Liputan6.com, Jakarta Sekjen PDIP Hasto Kristiyanto divonis 3,5 tahun penjara terkait kasus pergantian antarwaktu (PAW) Harun Masiku. Hakim menyatakan, Hasto terbukti secara sah terlibat dalam memberi uang senilai Rp 400 juta untuk Komisioner KPU Wahyu Setiawan guna memuluskan langkah Harun Masiku sebagai anggota DPR RI.

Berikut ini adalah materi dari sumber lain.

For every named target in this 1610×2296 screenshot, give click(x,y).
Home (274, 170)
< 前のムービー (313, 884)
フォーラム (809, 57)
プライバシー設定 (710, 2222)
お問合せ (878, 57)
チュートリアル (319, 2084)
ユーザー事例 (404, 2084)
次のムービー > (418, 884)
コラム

Vonis dijatuhkan hakim lebih ringan dari tuntutan Jaksa KPK yang meminta Hasto dihukum 7 tahun pidana penjara dan denda sebesar Rp600 juta subsider pidana kurungan pengganti selama 6 bulan.
Advertisement
"Menjatuhkan pidana kepada terdakwa Hasto Kristiyanto dengan pidana penjara tiga tahun dan enam bulan dengan pidana denda Rp250 juta," kata ketua majelis hakim Rios Rahmanto saat membacakan amar putusan, Jumat (25/7).
Hal yang Memberatkan dan Meringankan Vonis Hasto
Hal memberatkan adalah Hasto tidak mendukung pemberantasan korupsi dan indepedensi lembaga KPU. Adapun hal yang meringankan adalah Hasto terdakwa bersikap sopan dalam persidangan, belum pernah dihukum, dan memiliki tanggungan keluarga.
Sementara itu, Hakim menyatakan dakwaan jaksa KPK bahwa Hasto merintangi penyidikan kasus Harun Masiku tidak terbukti. Hal ini dinilai hakim setelah menimbang keterangan saksi dan ahli.
Hasto tidak terbukti melanggar Pasal 21 Undang-undang Nomor 31 Tahun 1999 sebagaimana diubah Undang-undang Nomor 20 Tahun 2001 tentang Pemberantasan Tindak Pidana Korupsi.